_Activity_
Whichever lines of the entries hold the word "computer" should be identified and copied.

_Material provided_
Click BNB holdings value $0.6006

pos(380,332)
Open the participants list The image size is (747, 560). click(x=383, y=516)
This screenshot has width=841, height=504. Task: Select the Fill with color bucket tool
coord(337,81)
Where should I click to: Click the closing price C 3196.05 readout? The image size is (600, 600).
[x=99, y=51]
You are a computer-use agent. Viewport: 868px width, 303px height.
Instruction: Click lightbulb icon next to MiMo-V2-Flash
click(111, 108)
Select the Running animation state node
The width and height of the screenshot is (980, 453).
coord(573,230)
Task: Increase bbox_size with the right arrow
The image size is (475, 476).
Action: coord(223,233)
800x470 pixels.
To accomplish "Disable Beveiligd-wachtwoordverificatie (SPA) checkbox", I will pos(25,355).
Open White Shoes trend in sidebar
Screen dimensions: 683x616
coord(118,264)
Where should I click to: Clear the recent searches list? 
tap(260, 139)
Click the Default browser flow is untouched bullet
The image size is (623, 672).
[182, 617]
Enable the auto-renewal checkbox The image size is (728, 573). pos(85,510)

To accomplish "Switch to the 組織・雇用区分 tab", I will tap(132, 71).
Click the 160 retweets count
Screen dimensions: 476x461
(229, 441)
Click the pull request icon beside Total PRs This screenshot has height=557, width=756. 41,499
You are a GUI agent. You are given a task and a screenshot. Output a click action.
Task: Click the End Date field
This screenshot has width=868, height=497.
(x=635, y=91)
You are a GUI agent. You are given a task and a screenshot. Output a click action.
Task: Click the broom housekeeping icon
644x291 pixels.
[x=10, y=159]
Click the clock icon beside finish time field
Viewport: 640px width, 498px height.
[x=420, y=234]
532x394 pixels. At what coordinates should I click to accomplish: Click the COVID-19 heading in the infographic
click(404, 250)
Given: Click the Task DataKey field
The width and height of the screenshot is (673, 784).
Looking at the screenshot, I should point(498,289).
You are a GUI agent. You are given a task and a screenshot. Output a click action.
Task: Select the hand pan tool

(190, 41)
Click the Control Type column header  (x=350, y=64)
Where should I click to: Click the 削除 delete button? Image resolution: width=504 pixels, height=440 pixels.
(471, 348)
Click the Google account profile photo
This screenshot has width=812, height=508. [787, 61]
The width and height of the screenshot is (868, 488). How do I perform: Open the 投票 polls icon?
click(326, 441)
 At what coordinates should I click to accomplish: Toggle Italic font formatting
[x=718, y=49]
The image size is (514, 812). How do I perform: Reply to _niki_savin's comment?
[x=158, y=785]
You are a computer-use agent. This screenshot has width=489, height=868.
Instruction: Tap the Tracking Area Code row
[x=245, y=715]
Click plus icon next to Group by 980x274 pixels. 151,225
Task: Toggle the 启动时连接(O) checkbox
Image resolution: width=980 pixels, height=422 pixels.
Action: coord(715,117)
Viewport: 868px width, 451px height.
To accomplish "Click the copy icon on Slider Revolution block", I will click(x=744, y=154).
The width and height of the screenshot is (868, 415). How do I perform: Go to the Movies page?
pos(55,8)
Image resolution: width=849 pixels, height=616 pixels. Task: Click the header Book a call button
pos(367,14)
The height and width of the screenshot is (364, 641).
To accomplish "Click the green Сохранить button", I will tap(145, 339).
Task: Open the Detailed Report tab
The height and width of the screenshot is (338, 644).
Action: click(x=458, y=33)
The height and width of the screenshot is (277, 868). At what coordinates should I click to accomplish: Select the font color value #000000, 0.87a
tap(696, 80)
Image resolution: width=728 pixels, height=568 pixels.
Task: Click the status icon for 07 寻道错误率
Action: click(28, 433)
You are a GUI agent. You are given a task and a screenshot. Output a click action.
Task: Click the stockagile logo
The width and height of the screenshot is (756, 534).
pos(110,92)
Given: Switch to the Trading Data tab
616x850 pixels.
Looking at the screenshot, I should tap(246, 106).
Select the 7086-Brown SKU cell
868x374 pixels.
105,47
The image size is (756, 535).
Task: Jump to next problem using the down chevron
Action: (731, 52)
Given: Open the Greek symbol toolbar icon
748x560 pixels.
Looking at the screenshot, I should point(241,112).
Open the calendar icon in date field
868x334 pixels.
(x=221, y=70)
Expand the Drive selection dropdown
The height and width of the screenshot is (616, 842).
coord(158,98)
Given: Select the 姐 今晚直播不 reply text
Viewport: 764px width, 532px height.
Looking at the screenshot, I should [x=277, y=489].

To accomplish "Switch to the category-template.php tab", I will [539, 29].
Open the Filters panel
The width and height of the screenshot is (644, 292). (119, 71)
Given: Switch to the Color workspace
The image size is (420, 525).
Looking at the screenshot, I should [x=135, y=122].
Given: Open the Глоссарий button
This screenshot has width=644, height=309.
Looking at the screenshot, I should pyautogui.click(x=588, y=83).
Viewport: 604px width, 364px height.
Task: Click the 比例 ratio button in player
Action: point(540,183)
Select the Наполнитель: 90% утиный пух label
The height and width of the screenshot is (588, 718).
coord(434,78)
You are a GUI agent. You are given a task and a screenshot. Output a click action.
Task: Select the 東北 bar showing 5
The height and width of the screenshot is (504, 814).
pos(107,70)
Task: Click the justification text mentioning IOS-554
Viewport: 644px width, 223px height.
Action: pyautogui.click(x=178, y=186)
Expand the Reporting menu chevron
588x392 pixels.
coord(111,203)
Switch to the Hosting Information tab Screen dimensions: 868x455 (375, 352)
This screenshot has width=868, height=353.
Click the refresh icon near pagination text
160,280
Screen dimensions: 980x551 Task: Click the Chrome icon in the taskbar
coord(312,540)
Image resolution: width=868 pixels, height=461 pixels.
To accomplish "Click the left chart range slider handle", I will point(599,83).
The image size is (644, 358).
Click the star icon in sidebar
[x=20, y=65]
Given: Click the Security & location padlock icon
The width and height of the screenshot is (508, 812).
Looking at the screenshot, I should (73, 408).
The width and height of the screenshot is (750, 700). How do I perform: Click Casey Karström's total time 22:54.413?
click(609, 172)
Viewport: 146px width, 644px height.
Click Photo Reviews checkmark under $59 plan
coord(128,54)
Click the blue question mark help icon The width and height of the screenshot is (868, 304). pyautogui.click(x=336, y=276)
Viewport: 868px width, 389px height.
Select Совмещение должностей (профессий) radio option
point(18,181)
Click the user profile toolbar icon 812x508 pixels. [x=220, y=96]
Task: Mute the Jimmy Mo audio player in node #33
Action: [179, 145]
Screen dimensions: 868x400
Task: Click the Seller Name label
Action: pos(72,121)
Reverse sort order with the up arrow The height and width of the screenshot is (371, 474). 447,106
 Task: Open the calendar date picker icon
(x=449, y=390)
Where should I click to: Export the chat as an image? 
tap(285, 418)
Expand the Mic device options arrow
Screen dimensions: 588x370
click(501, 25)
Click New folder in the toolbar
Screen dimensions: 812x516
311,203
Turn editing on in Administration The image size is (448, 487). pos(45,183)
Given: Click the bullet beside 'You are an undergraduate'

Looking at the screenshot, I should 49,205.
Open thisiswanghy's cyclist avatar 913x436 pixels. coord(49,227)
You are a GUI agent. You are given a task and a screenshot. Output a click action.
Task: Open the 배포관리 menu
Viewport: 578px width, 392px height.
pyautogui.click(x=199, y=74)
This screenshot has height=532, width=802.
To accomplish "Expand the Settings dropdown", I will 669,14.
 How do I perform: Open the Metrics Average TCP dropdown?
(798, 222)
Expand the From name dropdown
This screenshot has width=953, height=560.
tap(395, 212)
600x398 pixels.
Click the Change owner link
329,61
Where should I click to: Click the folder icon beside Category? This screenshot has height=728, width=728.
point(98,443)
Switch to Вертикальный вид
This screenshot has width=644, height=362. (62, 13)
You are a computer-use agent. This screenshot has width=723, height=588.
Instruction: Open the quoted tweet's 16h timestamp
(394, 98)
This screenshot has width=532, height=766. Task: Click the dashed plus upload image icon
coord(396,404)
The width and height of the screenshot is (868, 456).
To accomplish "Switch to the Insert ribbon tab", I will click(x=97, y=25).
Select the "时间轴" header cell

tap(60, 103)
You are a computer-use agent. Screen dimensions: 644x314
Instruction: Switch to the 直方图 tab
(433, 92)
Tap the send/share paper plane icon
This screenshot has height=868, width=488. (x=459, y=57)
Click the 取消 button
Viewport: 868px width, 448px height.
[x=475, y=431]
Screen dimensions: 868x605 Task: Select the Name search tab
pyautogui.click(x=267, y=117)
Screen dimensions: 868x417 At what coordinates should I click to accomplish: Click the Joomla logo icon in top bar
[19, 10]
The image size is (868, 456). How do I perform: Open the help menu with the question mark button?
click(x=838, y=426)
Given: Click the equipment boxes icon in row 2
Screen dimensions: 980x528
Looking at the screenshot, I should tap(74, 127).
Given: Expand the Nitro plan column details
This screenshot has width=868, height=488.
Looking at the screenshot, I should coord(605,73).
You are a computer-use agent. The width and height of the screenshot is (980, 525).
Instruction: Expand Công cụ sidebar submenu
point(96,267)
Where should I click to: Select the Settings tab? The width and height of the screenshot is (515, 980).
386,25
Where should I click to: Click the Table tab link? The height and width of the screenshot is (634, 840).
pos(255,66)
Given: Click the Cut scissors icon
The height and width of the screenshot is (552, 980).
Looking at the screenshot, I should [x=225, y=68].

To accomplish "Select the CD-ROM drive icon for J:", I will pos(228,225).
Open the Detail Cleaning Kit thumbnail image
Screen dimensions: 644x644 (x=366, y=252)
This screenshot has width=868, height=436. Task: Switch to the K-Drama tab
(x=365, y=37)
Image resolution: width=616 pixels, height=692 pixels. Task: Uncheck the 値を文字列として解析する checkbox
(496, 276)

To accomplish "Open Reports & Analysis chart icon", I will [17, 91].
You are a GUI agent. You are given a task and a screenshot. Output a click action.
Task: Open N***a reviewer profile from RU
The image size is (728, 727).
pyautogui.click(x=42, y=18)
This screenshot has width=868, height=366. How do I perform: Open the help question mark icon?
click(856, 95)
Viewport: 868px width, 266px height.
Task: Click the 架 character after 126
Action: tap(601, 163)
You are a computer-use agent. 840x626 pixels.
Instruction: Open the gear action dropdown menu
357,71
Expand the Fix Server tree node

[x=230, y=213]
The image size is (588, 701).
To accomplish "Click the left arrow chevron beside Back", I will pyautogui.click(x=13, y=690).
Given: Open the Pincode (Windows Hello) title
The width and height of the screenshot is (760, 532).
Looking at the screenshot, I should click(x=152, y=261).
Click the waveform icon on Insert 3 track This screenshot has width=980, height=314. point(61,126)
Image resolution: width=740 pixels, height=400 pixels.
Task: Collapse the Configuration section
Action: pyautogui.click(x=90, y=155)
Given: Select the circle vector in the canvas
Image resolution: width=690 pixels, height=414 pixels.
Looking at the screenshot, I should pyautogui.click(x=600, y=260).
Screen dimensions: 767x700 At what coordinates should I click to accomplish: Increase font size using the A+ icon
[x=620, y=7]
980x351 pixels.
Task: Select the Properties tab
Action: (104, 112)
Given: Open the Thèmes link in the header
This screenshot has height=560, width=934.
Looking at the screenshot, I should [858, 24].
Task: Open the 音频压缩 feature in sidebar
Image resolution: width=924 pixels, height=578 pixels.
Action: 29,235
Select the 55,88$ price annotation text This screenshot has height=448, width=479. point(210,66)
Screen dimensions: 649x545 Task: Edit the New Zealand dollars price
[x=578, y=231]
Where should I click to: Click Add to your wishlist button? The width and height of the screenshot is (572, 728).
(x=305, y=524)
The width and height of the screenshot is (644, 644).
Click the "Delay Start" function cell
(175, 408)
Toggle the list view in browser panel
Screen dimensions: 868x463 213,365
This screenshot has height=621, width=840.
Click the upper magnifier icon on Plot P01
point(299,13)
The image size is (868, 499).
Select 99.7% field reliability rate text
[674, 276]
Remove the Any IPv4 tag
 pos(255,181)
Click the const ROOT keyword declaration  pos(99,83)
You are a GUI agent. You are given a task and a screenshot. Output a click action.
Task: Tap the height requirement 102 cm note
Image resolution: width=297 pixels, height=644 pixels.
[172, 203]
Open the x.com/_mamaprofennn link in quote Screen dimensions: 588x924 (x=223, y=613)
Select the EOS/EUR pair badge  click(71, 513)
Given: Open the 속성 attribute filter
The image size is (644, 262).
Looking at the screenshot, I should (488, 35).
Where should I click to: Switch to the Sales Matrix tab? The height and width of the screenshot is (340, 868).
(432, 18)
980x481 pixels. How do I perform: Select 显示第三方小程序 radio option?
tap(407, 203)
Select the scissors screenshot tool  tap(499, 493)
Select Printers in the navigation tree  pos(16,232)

_Exercise answer_
You are a computer-use agent. Viewport: 868px width, 303px height.
You are a computer-use agent. This screenshot has width=489, height=868.
You are a computer-use agent. This screenshot has width=723, height=588.
You are a computer-use agent. Screen dimensions: 644x314
You are a computer-use agent. The width and height of the screenshot is (980, 525).
You are a computer-use agent. 840x626 pixels.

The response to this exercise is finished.